# The Long and Lonely Eyre Highway in Australia



## SeaBreeze (Nov 28, 2014)

Read about this very long and straight road in Australia...http://www.amusingplanet.com/2014/11/the-long-and-lonely-eyre-highway-worlds.html


----------



## Kadee (Nov 28, 2014)

I have traveled this road on our way to Perth Western Australia ,. After selling our home in Adelaide in 2004 we traveled many km"s arround Australia with our car and caravan for two years.
It has some spectacular scenery, traveling accross the Nullarbor plains as we call it some say it's boring but that's because they don't take the time to look and travel a little off the main road, we have lots of photos of the area but will have to see if I can post some one day


----------



## SeaBreeze (Nov 28, 2014)

That would be great Kadee, would love to see more pics of that area.


----------



## Falcon (Nov 29, 2014)

Wonder how many fall asleep driving this road. ?
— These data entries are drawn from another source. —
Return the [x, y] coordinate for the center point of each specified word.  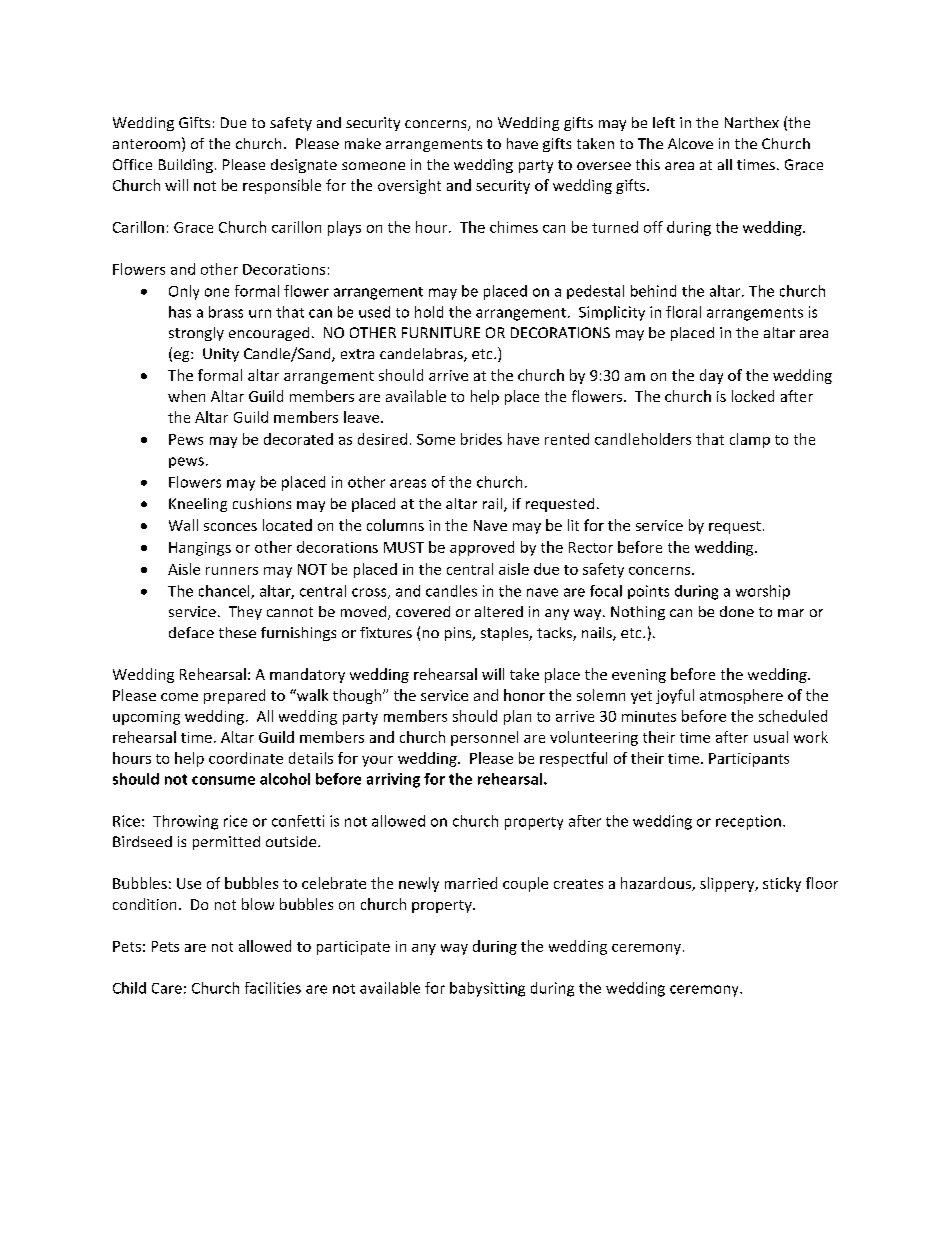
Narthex [752, 122]
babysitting [487, 989]
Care [167, 988]
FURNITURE [441, 332]
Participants [749, 760]
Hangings [200, 549]
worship [763, 592]
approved [482, 548]
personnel [484, 738]
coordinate [246, 758]
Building [186, 166]
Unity [221, 355]
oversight [409, 186]
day [711, 376]
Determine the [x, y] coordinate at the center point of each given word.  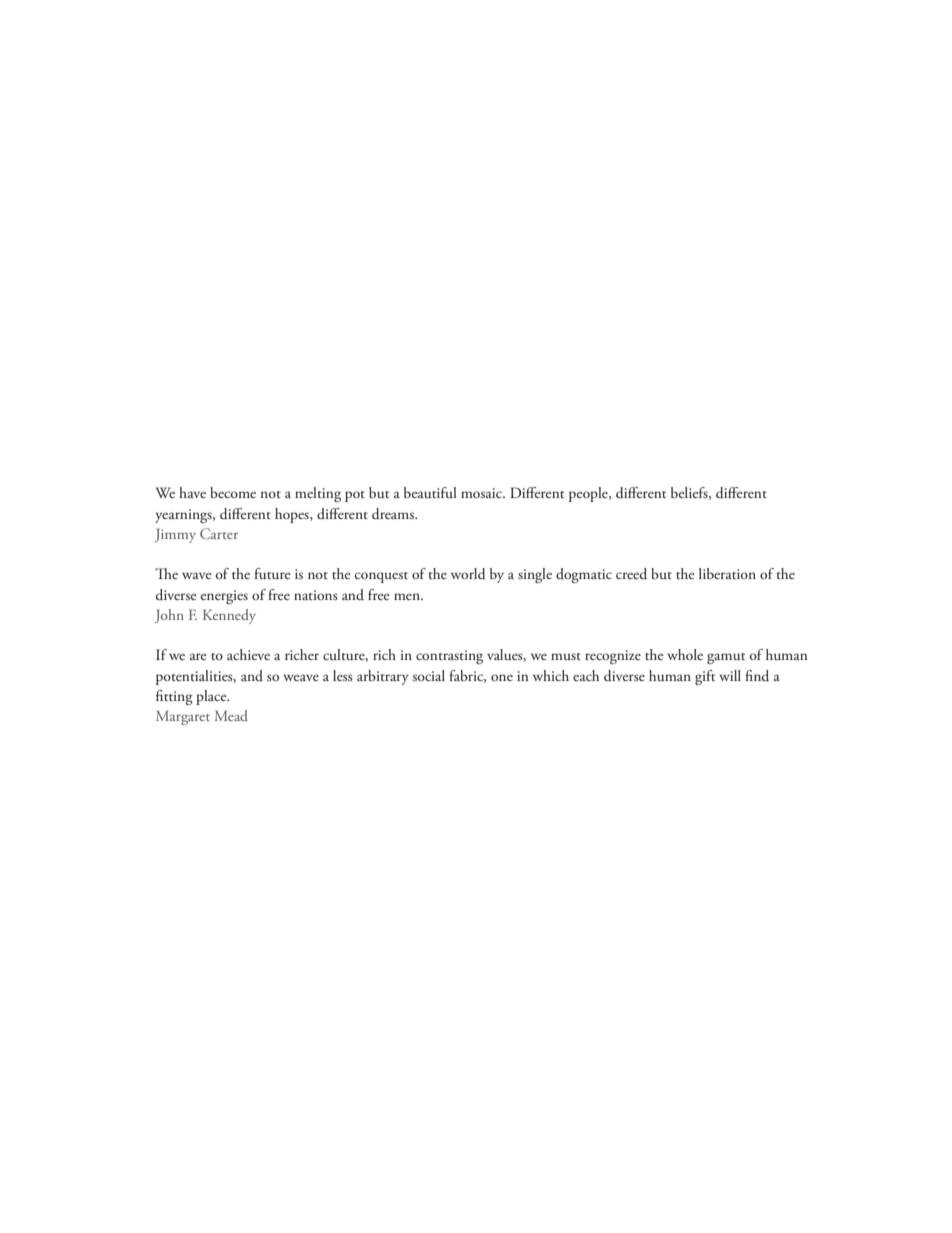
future [272, 573]
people [589, 494]
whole [685, 654]
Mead [231, 715]
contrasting [449, 657]
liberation [727, 573]
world [468, 574]
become [233, 492]
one [502, 677]
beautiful [430, 492]
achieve [248, 654]
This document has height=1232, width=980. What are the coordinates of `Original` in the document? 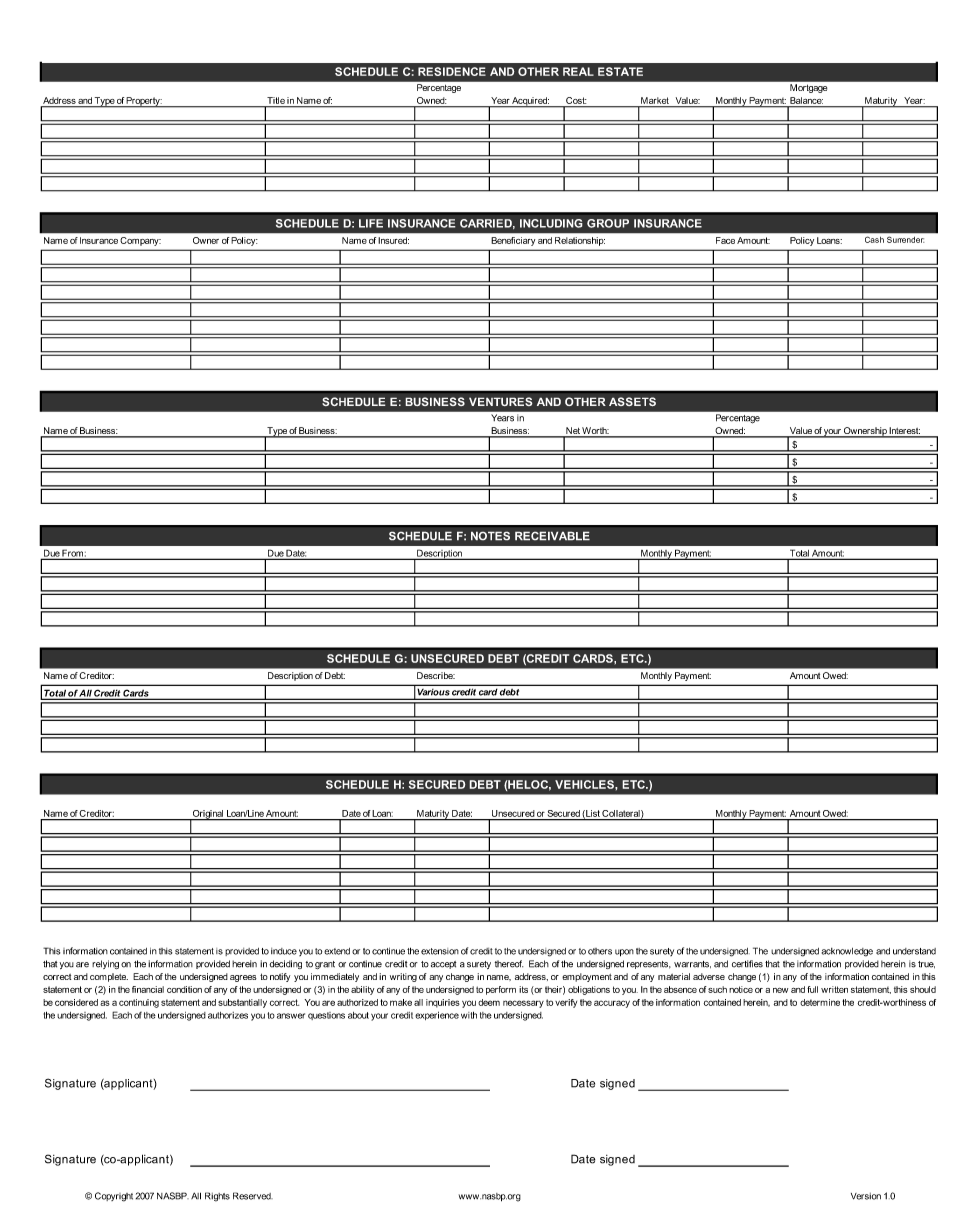 It's located at (208, 815).
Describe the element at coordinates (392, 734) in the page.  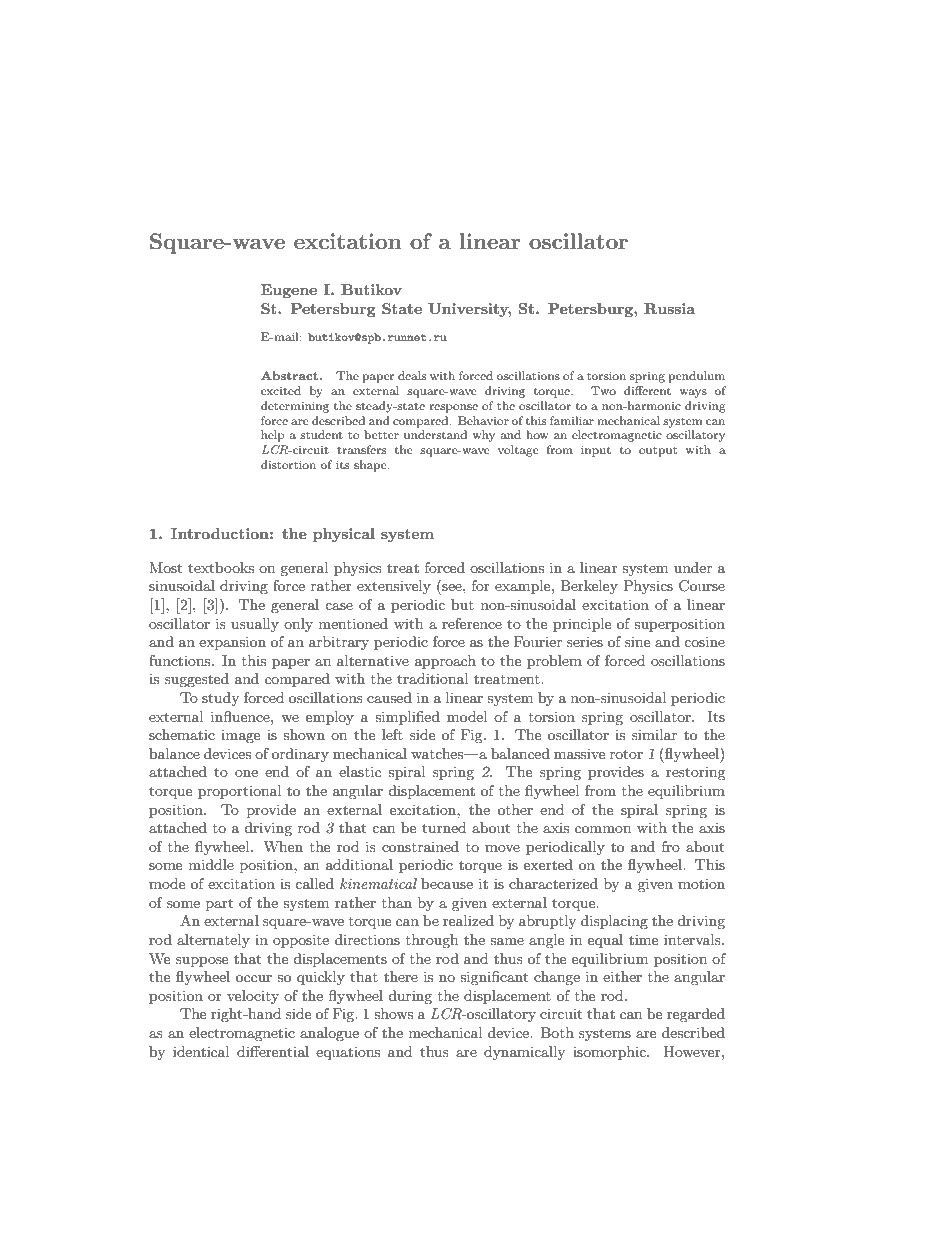
I see `left` at that location.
Great as a runway for airplanes.


----------



## Kadee (Nov 29, 2014)

Falcon said:


> Wonder how many fall asleep driving this road. ?
> 
> Great as a runway for airplanes.


The road is used as a runway for the royal flying doctor in case of accidents or if anyone living in the area gets sick.
The biggest problem with the road is overseas tourists breaking down and not carrying enought water in the summer time it's a very long way in between service stations if you break down.thankfully there is lots of information available at Cuduna before venturing on to to very long trip from South Australia to Perth W.A.


----------



## Kadee (Nov 29, 2014)

SeaBreeze said:


> That would be great Kadee, would love to see more pics of that area.



Not really sure how to put photos from computer to tablet but will try soon


----------